In our review of quasi-judicial decisions on certiorari we inspect the lower tribunal's record, examining
whether the board's proceedings were fair and regular, and whether the board's decision was unreasonable, oppressive, arbitrary, fraudulent, without evidentiary support, or based on an incorrect theory of law.
Radke v. St. Louis County Bd., 558 N.W.2d 282, 284 (Minn.App.1997). We conclude that the degree of scrutiny provided on writ of certiorari, though limited, would have been sufficient for this court to have adequately reviewed the Board's decision.
Certiorari review of quasi-judicial decisions ensures “the continued vitality of fundamental constitutional principles” that compel the courts to exercise limited scrutiny when the discretionary acts of executive bodies are at issue. Dietz, 487 N.W.2d at 241. The type of searching review the district court proposes to offer respondents under the compensation statute is inconsistent with constitutional concerns related to the separation of powers. Such fundamental concerns mandate nonintrusive and expedient review of quasi-judicial decisions. Id. at 239.

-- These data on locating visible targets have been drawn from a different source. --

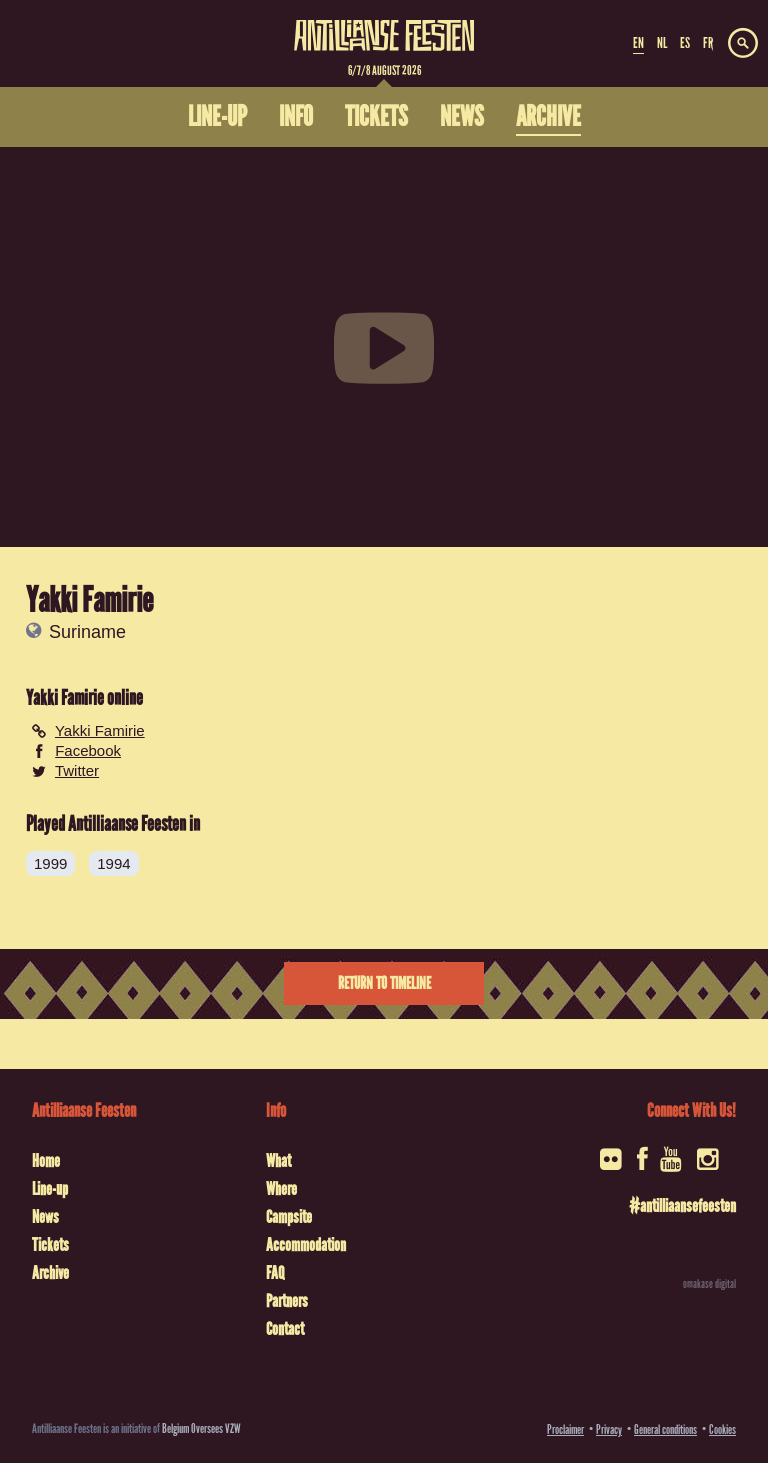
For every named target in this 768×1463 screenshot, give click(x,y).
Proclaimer (565, 1429)
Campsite (289, 1217)
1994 (113, 863)
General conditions (665, 1429)
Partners (287, 1301)
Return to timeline (384, 983)
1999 (50, 863)
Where (281, 1189)
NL (662, 43)
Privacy (609, 1429)
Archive (50, 1273)
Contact (285, 1329)
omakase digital (709, 1284)
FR (708, 43)
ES (685, 43)
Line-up (50, 1189)
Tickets (50, 1245)
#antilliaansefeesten (682, 1206)
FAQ (275, 1273)
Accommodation (306, 1245)
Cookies (722, 1429)
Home (46, 1161)
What (278, 1161)
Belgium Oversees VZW (201, 1428)
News (45, 1217)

Finally, the district court reasoned that even if it did not have jurisdiction under Minn.Stat. § 284.28, subd. 7, it had subject matter jurisdiction because the Board failed to exercise its discretion in denying respondents' repurchase application. The court reached this conclusion based on its determination that the Board failed to consider respondents' “hardship” arguments. The district court noted that because the Board failed in its obligation to exercise its discretion, this court would have nothing to review on a writ of certiorari. We disagree. The record indicates that respondents' repurchase application was fully considered by the Board. The record also indicates that the Board considered respondents' hardship arguments, including respondents' allegations concerning the clerk's alleged misstatement. We therefore conclude there is no basis for the district court's determination that the Board failed to exercise its discretion in reaching a decision rejecting respondents' purchase application.

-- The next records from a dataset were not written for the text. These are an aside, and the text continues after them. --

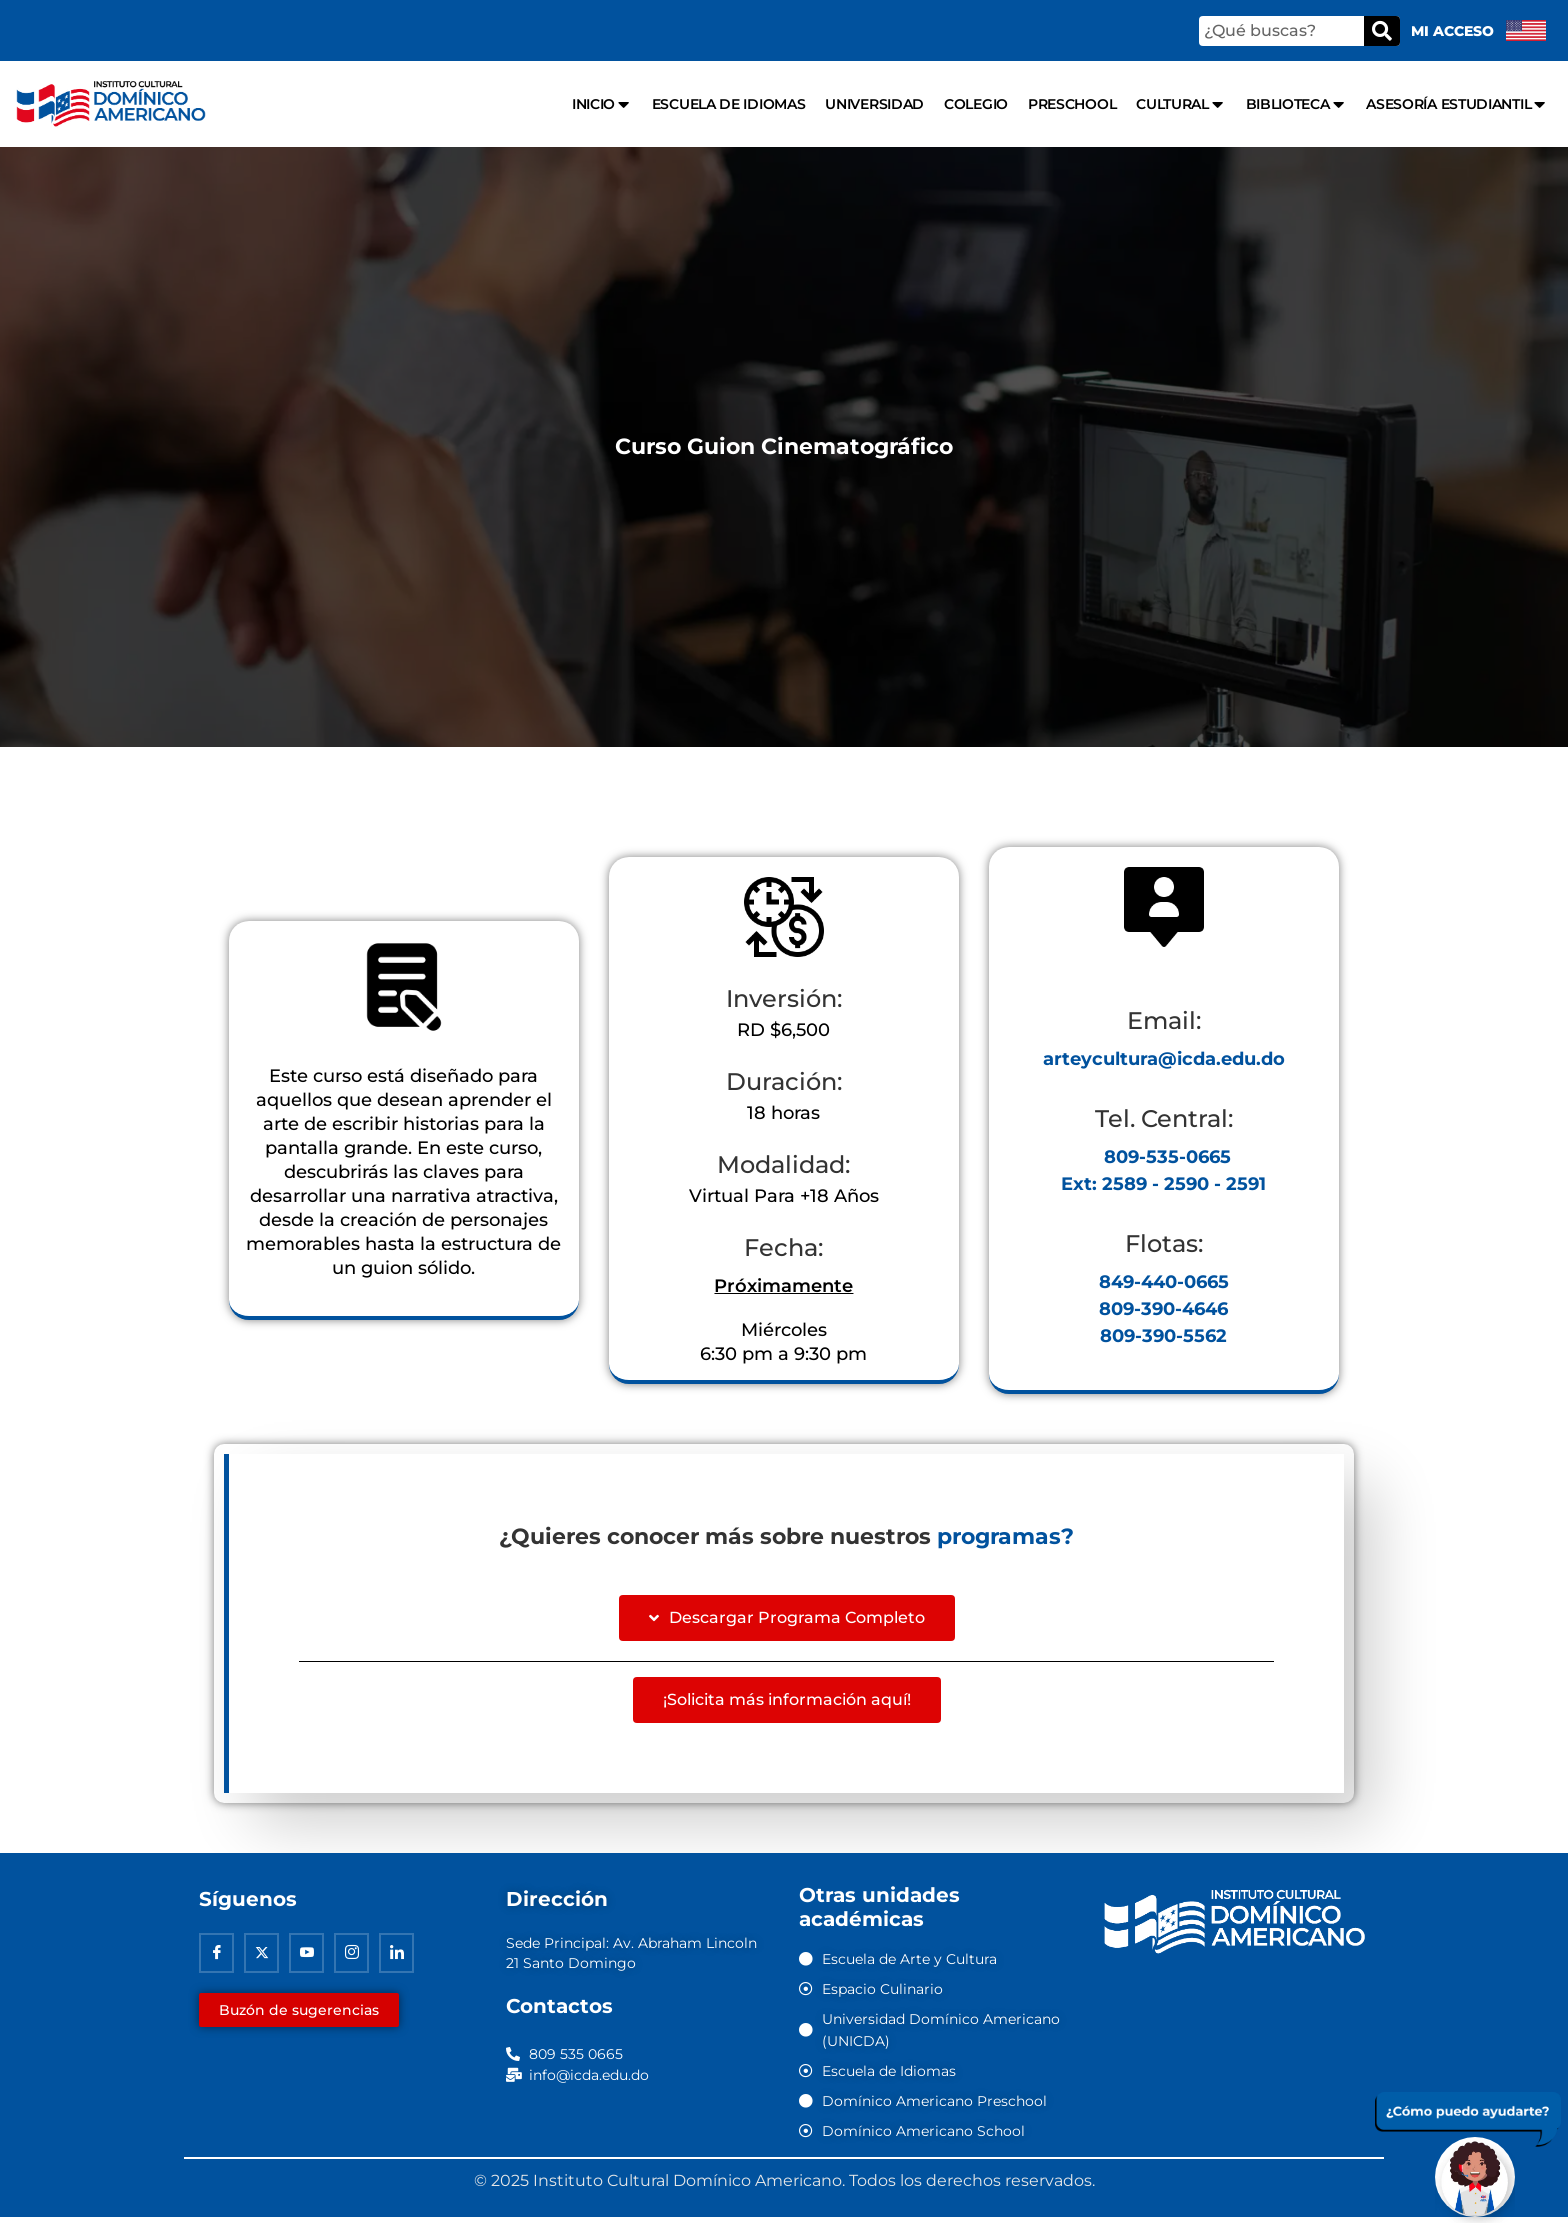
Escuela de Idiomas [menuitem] (729, 104)
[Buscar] (1382, 31)
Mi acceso (1452, 31)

For the reasons stated above, we hold that review of the Board's decision to convey the property to Linwood Township rather than grant respondents' application to repurchase the property is beyond the scope of Minn.Stat. § 284.28, subd. 7. The district court, therefore, lacks subject matter jurisdiction over respondents' claim brought pursuant to this statute. To obtain review of this decision, respondents were required to obtain certiorari review from this court within 60 days of receiving notice of the Board's action. See Minn.Stat. § 606.01 (1996) (setting forth 60-day time limit for applying to this court for a writ of certiorari).

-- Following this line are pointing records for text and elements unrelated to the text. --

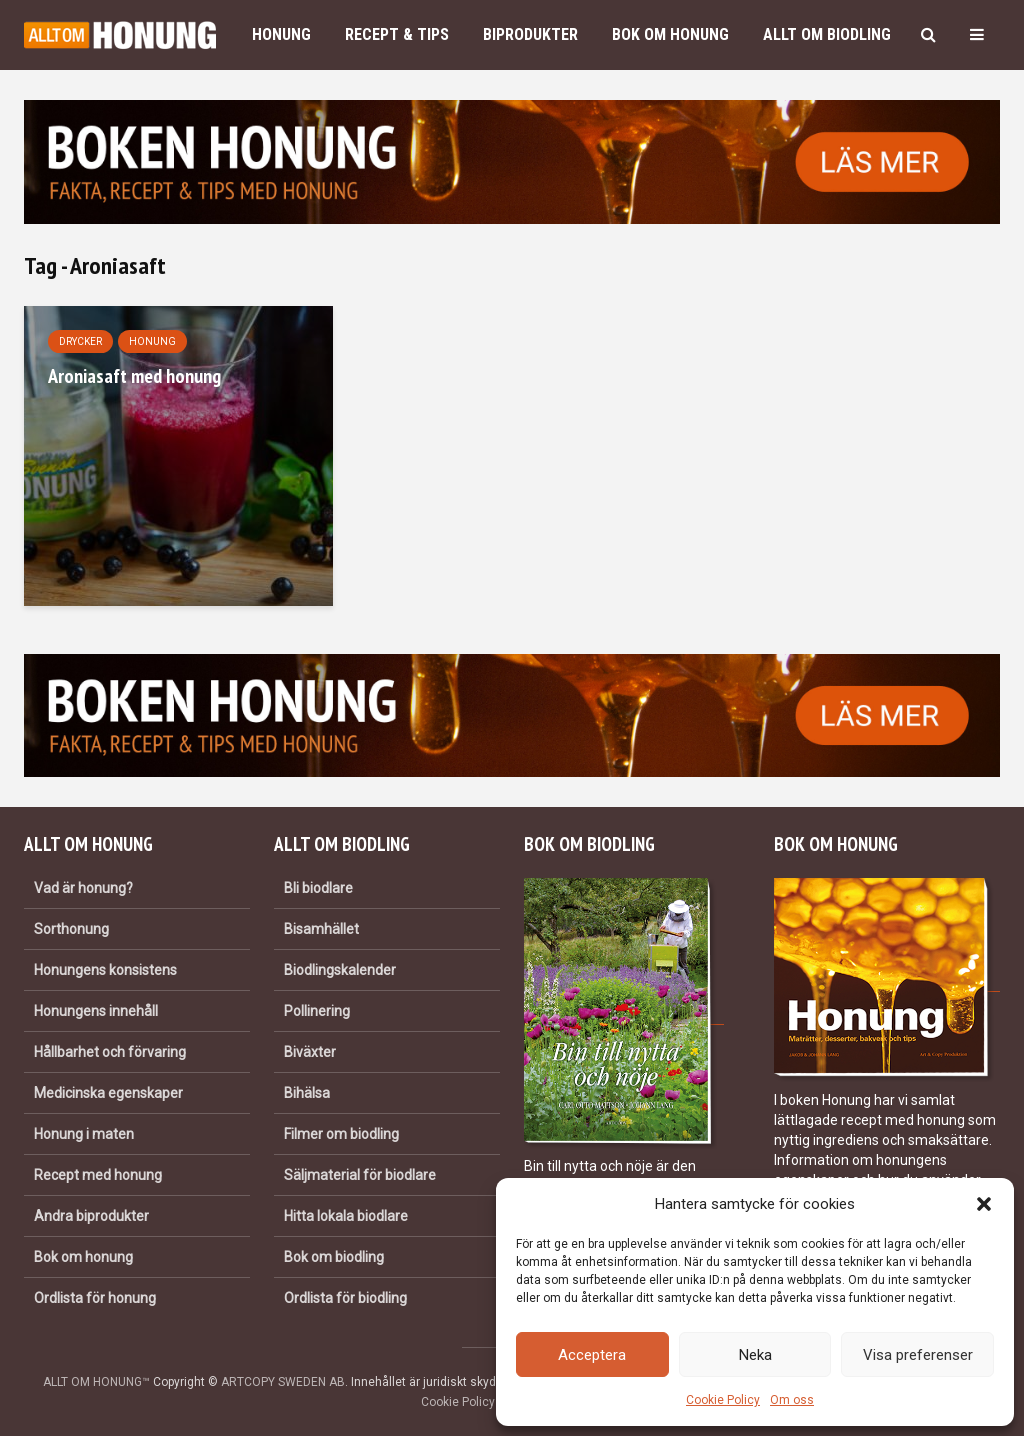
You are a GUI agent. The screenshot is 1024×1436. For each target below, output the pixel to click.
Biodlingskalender (340, 970)
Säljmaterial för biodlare (360, 1175)
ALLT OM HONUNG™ (96, 1382)
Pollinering (317, 1011)
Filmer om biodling (341, 1134)
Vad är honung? (83, 888)
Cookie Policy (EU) (471, 1402)
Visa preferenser (918, 1355)
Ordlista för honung (95, 1298)
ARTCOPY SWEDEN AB (283, 1382)
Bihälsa (307, 1093)
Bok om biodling (334, 1257)
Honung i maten (84, 1134)
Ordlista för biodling (345, 1298)
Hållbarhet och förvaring (110, 1052)
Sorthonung (71, 929)
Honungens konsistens (105, 970)
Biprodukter (530, 34)
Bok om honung (670, 34)
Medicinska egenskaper (108, 1093)
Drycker (80, 341)
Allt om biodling (827, 34)
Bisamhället (321, 929)
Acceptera (592, 1355)
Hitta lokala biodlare (346, 1216)
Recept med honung (98, 1175)
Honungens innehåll (96, 1011)
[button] (984, 1204)
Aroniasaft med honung (134, 376)
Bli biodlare (318, 888)
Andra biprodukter (91, 1216)
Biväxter (310, 1052)
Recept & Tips (397, 34)
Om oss (792, 1400)
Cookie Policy (723, 1400)
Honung (281, 34)
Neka (755, 1355)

Minn.Stat. § 284.28, subds. 7-10, does not provide the district court with subject matter jurisdiction to review the Anoka County Board of Commissioner's denial of M.R. and Virginia MacCharles' repurchase application.
1. A similar case considered by this court involving an appeal of the St. Louis County Board's denial of a repurchase application was reviewed by this court under a writ of certiorari. Radke v. St. Louis County Bd., 558 N.W.2d 282 (Minn.App.1997). Jurisdiction was not at issue in Radke.